Structuring options and service providers

For private clients with succession planning, asset protection, forced heirship or philanthropy front of mind, the Cayman Islands offers an impressive number of structuring options in addition to the standard discretionary or fixed interest trusts available elsewhere, including:

• Reserved Powers Trusts that enable the settlor to reserve certain powers to him/herself, including powers of investment or appointment and powers to vary or revoke the trust.

• STAR Trusts, which are purpose trusts unique to the Cayman Islands that can be established for charitable, non-charitable, persons or a combination of purposes. STAR Trusts have no perpetuity period and so are useful for dynastic purposes.

• Private Trust Companies (“PTCs”) that can be established to act as trustees of connected trusts, which may allow a settlor to retain some control over the trust.

• Foundation Companies were introduced in 2017 and are companies incorporated in the Cayman Islands that can function like a civil law foundation.

The financial services industry in the Cayman Islands attracts and retains a wide range of high-calibre professionals to administer these structures, who are employed by a variety of trust, legal, accountancy and investment management firms across the islands.

A robust judiciary

If a higher level of assistance is required, a sophisticated and well-regarded local judiciary is easily available in the Cayman Islands. Presided over locally by the Chief Justice - and comprising several full and part-time judges - the Grand Court regularly hears and determines both contentious and non-contentious applications concerning trusts governed by Cayman Islands law.

Local judgments are highly persuasive and regularly cited with approval in other jurisdictions.
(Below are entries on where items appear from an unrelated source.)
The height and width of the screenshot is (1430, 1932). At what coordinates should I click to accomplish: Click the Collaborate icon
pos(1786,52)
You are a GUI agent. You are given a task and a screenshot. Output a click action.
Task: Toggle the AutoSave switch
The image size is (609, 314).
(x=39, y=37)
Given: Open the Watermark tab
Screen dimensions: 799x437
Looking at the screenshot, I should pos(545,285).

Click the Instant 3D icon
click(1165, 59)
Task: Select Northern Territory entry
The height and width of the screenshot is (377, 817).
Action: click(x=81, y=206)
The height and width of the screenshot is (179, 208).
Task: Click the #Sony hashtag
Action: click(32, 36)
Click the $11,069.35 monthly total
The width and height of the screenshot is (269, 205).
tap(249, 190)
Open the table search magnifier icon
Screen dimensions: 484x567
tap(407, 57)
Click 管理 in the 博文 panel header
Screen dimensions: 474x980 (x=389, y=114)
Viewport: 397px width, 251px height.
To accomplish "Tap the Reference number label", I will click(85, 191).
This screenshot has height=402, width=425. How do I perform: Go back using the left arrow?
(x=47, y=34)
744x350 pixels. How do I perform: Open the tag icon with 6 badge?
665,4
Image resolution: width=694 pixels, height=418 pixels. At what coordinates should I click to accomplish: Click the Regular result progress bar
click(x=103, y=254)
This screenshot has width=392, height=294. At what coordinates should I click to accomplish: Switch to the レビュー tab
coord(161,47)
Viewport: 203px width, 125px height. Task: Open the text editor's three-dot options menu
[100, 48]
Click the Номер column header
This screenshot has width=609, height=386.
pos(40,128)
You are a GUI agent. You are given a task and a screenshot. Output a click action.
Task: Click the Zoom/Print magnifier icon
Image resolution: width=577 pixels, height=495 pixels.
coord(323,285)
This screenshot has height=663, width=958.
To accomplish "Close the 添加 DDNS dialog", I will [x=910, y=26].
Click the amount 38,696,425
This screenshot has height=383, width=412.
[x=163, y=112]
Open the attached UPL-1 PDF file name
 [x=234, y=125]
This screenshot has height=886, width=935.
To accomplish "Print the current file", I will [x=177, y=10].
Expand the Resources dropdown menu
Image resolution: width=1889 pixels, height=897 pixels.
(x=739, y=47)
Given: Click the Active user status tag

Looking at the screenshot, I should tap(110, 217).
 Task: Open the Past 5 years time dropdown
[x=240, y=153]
From the Grand Court, appeals are made to the Court of Appeal and, in limited circumstances, to the Judicial Committee of the Privy Council in London.

International cooperation

The Cayman Islands now plays a leading global role in the fight against money laundering, tax evasion and other illegal activities. Regulations to give effect to the United States’ Foreign Account Tax Compliance Act (FATCA) and the OECD-approved Common Reporting Standard (CRS) are in effect in the Cayman Islands. A beneficial ownership register regime is in operation in some sectors of the financial services industry, although this is not yet applicable to trusts. Economic substance initiatives are also in place, and under continued development, in order to meet other OECD global requirements.

Confidentiality and privacy

Over time, the jurisdiction has developed statutory protections and guidelines in respect of the protection and disclosure of confidential information brought into the Cayman Islands. It has also established its famed 'firewall' legislation which ensures that, in prescribed circumstances, Cayman Islands law alone will decide questions of the capacity of a settlor to create a Cayman Islands trust and that Cayman Islands law will govern all matters of administration of that trust.

From humble beginnings, the Cayman Islands exists as an integral part of the global economy and its thriving trusts industry is a key component of the local financial services industry.

The Cayman Islands will remain a leading jurisdiction for private clients who seek flexibility, substantiality, and innovation in the organisation of their personal affairs.